YOUR INSTRUCTIONS =>
Each record below should be written out again exactly.

┏━━

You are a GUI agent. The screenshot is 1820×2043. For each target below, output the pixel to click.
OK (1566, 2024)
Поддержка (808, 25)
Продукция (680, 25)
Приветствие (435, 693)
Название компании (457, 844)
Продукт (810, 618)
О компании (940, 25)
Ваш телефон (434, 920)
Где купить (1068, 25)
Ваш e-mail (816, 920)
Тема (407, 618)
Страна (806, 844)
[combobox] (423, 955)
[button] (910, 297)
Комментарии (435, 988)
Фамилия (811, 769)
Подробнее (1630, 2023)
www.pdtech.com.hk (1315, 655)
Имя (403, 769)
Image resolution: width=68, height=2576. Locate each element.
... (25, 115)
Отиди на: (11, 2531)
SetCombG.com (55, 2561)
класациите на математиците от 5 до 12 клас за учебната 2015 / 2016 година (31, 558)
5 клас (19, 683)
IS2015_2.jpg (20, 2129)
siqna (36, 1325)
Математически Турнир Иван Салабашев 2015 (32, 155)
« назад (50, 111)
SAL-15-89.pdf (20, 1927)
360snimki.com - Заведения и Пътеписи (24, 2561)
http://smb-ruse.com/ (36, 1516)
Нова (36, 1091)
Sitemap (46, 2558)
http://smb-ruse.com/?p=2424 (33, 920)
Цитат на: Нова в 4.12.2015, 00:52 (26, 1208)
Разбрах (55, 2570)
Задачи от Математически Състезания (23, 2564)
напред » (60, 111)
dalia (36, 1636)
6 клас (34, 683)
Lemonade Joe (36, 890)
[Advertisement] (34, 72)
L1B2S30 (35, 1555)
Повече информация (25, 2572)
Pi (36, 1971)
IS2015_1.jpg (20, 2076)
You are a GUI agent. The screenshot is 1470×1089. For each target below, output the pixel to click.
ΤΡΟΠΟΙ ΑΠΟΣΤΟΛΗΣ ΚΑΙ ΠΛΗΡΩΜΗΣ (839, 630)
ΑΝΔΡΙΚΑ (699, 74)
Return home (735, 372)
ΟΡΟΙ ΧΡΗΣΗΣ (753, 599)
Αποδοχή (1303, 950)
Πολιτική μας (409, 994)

┗━━

ANSWER AREA =>
You are a GUI agent. The screenshot is 1820×2043. For each target below, output the pixel to click.
OK (1566, 2024)
Поддержка (808, 25)
Продукция (680, 25)
Приветствие (435, 693)
Название компании (457, 844)
Продукт (810, 618)
О компании (940, 25)
Ваш телефон (434, 920)
Где купить (1068, 25)
Ваш e-mail (816, 920)
Тема (407, 618)
Страна (806, 844)
[combobox] (423, 955)
[button] (910, 297)
Комментарии (435, 988)
Фамилия (811, 769)
Подробнее (1630, 2023)
www.pdtech.com.hk (1315, 655)
Имя (403, 769)
Image resolution: width=68, height=2576. Locate each element.
... (25, 115)
Отиди на: (11, 2531)
SetCombG.com (55, 2561)
класациите на математиците от 5 до 12 клас за учебната 2015 / 2016 година (31, 558)
5 клас (19, 683)
IS2015_2.jpg (20, 2129)
siqna (36, 1325)
Математически Турнир Иван Салабашев 2015 (32, 155)
« назад (50, 111)
SAL-15-89.pdf (20, 1927)
360snimki.com - Заведения и Пътеписи (24, 2561)
http://smb-ruse.com/ (36, 1516)
Нова (36, 1091)
Sitemap (46, 2558)
http://smb-ruse.com/?p=2424 (33, 920)
Цитат на: Нова в 4.12.2015, 00:52 (26, 1208)
Разбрах (55, 2570)
Задачи от Математически Състезания (23, 2564)
напред » (60, 111)
dalia (36, 1636)
6 клас (34, 683)
Lemonade Joe (36, 890)
[Advertisement] (34, 72)
L1B2S30 (35, 1555)
Повече информация (25, 2572)
Pi (36, 1971)
IS2015_1.jpg (20, 2076)
You are a GUI agent. The screenshot is 1470×1089. For each target below, output the pixel to click.
ΤΡΟΠΟΙ ΑΠΟΣΤΟΛΗΣ ΚΑΙ ΠΛΗΡΩΜΗΣ (839, 630)
ΑΝΔΡΙΚΑ (699, 74)
Return home (735, 372)
ΟΡΟΙ ΧΡΗΣΗΣ (753, 599)
Αποδοχή (1303, 950)
Πολιτική μας (409, 994)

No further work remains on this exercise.